I like to think of my research as being divided into phases, each marked by its own unique experiences, opportunities and development of new interests. I am currently in the third phase of my research work at Georgia Tech. The past two phases were spent at IBM India Research Lab and Indian Institute of Technology, Madras.
Georgia Institute of Technology (2005- )
I started the PhD program at the College of Computing at Georgia Institute of Technology in Fall 2005. I work with Prof. Ling Liu in the following areas,
Location-Based Services
Location Privacy
Data Management
Database Systems
I am here to learn and hopefully the coursework at Georgia Tech too would help guide my research. Exploring unfamiliar areas (to a certain extent) is also on the list of my agendas! I am currently working on the following projects.
SLIM: A Framework for Multi-Source Streaming Location-based Information Monitoring
Spatial Alarms
PrivacyGrid: Location Privacy Framework
Decentralized Sphere : A Source Specific Approach for Crawling, Indexing and Searching the World Wide Web
IBM India Research Lab (2003-2005)
I spent two years working at IBM India Research Lab at New Delhi, India.
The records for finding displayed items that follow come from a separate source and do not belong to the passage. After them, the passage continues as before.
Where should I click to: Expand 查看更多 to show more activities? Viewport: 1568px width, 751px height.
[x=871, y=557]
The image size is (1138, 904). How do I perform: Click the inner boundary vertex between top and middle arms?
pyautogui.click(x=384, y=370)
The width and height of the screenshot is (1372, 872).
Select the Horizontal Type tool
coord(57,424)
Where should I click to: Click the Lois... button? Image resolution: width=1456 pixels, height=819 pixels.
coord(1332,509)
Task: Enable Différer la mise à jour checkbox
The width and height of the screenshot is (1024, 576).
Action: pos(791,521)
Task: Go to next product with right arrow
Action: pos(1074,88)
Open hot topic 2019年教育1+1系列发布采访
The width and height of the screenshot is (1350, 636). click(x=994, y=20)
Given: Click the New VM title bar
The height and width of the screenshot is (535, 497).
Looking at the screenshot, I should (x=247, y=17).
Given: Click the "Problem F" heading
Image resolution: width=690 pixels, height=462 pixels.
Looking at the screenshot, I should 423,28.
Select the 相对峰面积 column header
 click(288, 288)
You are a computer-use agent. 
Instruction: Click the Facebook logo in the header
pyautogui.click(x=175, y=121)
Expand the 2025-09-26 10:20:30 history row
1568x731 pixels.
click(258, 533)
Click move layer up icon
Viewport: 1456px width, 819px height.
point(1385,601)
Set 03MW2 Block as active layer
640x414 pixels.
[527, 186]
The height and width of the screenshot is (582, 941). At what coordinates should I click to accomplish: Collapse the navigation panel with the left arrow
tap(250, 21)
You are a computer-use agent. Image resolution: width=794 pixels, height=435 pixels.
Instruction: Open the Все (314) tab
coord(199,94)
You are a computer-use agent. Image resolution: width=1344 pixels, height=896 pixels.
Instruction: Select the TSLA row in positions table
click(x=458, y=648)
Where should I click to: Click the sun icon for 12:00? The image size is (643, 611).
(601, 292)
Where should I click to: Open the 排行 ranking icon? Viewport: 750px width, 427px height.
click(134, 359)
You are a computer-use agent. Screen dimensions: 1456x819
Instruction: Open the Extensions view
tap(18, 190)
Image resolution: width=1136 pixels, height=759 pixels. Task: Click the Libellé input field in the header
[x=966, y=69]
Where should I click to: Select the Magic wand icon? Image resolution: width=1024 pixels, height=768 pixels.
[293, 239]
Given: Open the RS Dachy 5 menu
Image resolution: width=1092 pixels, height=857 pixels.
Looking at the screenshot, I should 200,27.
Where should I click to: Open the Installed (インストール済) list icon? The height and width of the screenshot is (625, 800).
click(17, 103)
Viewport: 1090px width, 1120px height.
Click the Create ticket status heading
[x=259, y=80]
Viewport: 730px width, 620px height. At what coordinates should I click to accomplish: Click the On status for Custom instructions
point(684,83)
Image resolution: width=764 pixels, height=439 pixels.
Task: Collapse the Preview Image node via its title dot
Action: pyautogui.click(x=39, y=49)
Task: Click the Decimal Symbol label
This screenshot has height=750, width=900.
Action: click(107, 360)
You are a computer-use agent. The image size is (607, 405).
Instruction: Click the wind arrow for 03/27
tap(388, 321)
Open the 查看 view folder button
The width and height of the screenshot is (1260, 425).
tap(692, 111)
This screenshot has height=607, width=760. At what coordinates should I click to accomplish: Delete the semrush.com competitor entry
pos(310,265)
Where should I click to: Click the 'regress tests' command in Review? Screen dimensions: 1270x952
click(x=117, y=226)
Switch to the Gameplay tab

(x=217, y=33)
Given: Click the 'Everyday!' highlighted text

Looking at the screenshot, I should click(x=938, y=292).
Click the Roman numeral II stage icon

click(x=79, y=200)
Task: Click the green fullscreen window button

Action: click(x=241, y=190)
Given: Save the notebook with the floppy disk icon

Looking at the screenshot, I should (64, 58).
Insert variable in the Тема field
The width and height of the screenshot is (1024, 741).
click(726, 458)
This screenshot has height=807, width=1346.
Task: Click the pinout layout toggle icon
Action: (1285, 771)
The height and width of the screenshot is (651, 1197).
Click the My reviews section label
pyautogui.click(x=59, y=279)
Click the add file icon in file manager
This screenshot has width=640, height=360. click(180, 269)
Located in the heart of the capital of India, it is one of IBM's eight research labs in the world. It was here that I worked with some of the most innovative minds in the country on cutting edge problems. India Research Lab finally helped me decide what I want to do with my life and the academic environment at the workplace was an important factor in compelling me to attend Graduate School!
I worked on two major projects at IBM IRL.
BioPatentMiner (with Dr. Sougata Mukherjea)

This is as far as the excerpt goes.